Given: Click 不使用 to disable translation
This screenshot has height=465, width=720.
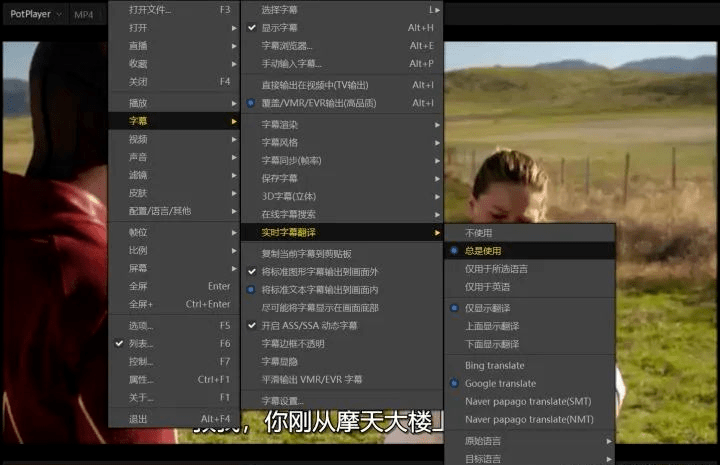Looking at the screenshot, I should (529, 233).
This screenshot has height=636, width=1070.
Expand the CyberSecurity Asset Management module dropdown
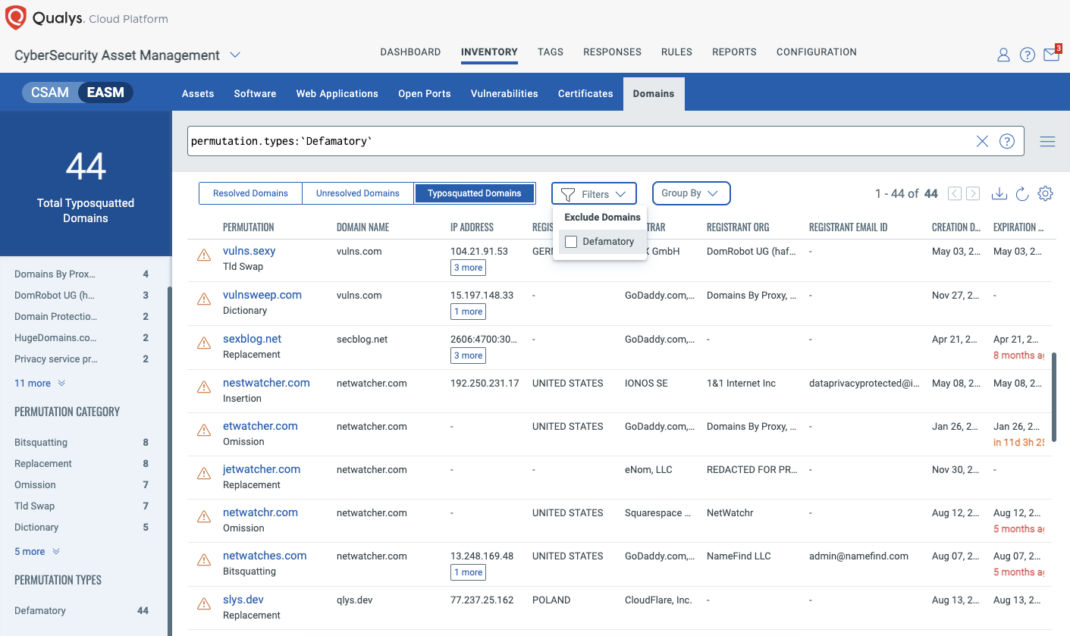[236, 55]
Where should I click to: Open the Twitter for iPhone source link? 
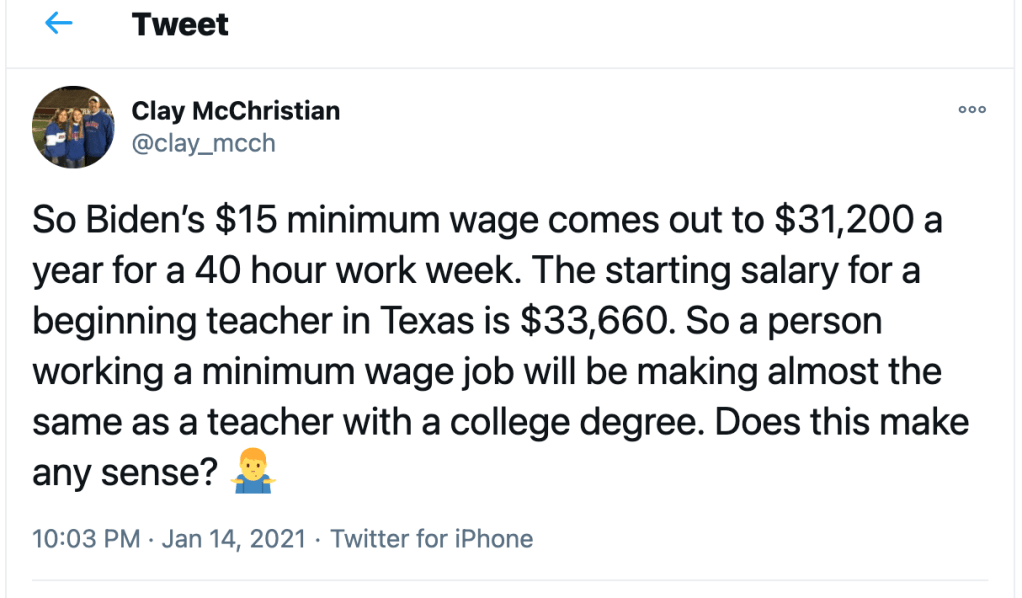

++++++++

**TASK ITEM**: Since the pictures don't belong in the copy, copy only the rest of the entries above exactly.

**ANSWER TO THE EXERCISE**:
Given: Click 不使用 to disable translation
This screenshot has height=465, width=720.
Looking at the screenshot, I should (529, 233).
This screenshot has height=636, width=1070.
Expand the CyberSecurity Asset Management module dropdown
[236, 55]
Where should I click to: Open the Twitter for iPhone source link? 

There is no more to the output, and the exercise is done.